No es locura – dijo –
es cansancio. Con 88 años, cualquier apego a los recuerdos que nos brinda la memoria
es ganancia.
Es pecado ir en
contra de la voluntad de Dios – le advirtió
Esa es la voluntad de
Dios – dijo
Ambos quedaron en
silencio por un rato. Matilde cerró los ojos para auscultar sus pensamientos y
cuando los abrió nuevamente, su esposo muerto no estaba. En cambio, su
espectral presencia había desprendido un olor silvestre a linaza cocida en toda
la sala y eso lo hizo que lo recordara efímeramente vivo, como en otros años
más jóvenes. Se encontró sentada en la mesa sin saber cómo ni cuándo había llegado
hasta allí. Repuesta a sus alucinaciones, más tarde abrigó con renovado ímpetu llevar a cabo su empresa. Compró algunos
metros de soga en la ferrería y convenció al dueño de fabricarle un lazo bastante
fuerte porque pensaba ahorcarse. Él acepto y luego sonrió.
¡Eso es caso perdido
señora! – Dijo riéndose – ¡aquí todos somos inmortales!

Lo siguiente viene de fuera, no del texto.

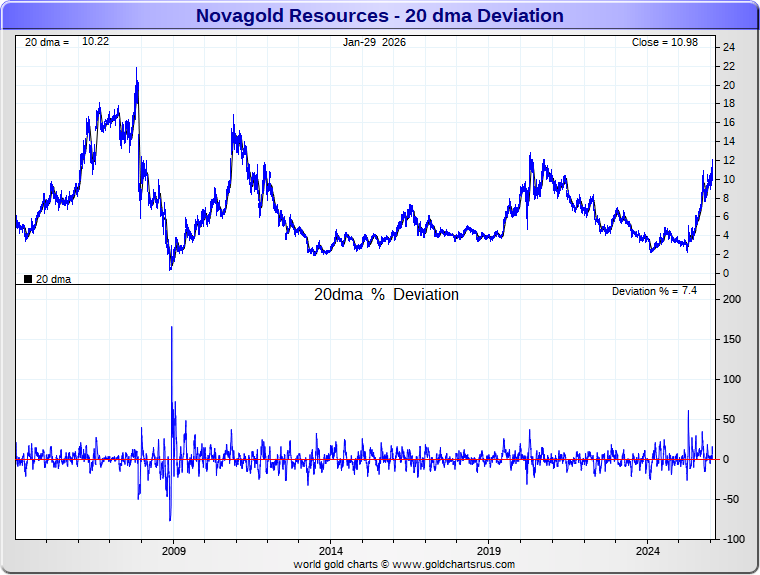Click the 12 tick on price axis
Image resolution: width=760 pixels, height=575 pixels.
tap(729, 160)
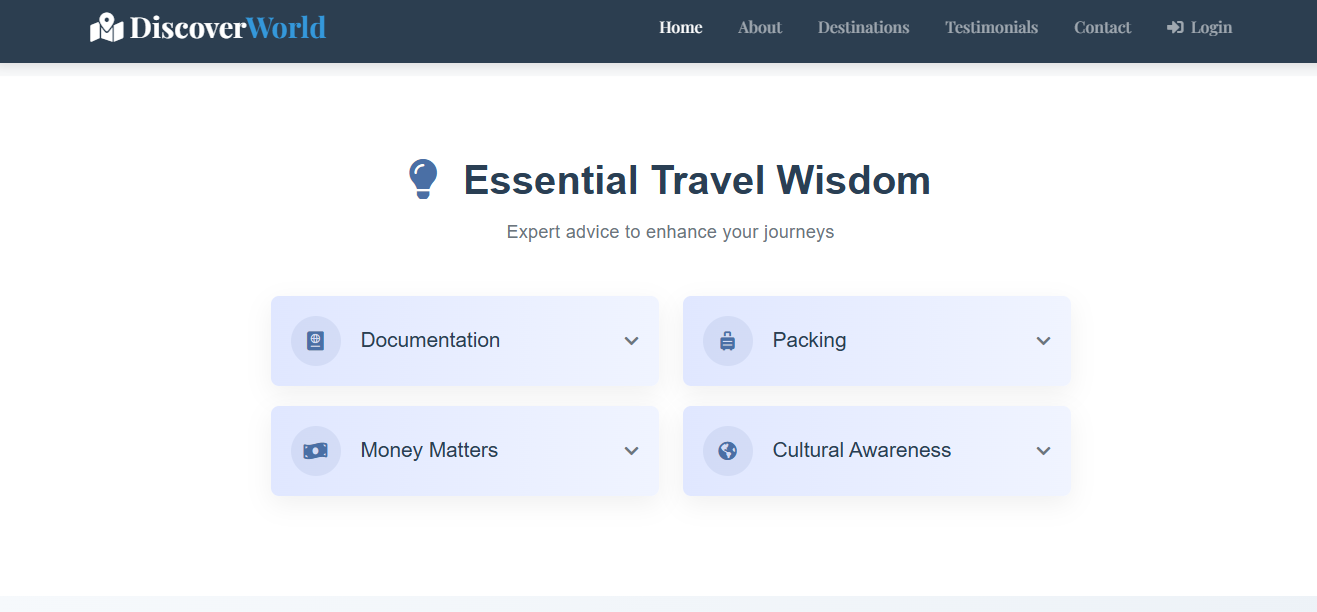Viewport: 1317px width, 612px height.
Task: Click the DiscoverWorld map logo icon
Action: click(106, 28)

Ella no comprendió y caminó avergonzada de regreso hacía su casa. Se dirigió a su dormitorio y amarró la
soga en el travesaño valiéndose de una rustica escalera. Luego ubicó un
taburete debajo del extremo inferior de
la soga, sorbió una última taza de café y se trepó con dificultad en él. Introdujo
su cabeza a través del lazo hasta que su
cuello quedó bien sujeto dentro del nudo. Como pudo, se abalanzó sobre su
propio peso y con una patada retiró el
asiento hasta quedar suspendida en el aire. No opuso resistencia. Permaneció inmóvil
con los brazos sueltos y cerró los ojos. Tuvo tiempo para pensar en las gotas
libres del lavabo, en el gato cazando los ratones sobre la cornisa y en su
esposo muerto tratando de organizar los muebles del comedor. Pensó también en
el calor tormentoso de sus piernas y en el sacerdote arrojando flatulencias en
pleno sermón. Al día siguiente, cuando abrió los ojos, seguía suspendida del
techo y entonces tuvo dolor de cabeza. Su esposo, sentado en la cama la
contemplaba mientras tomaba una taza de café.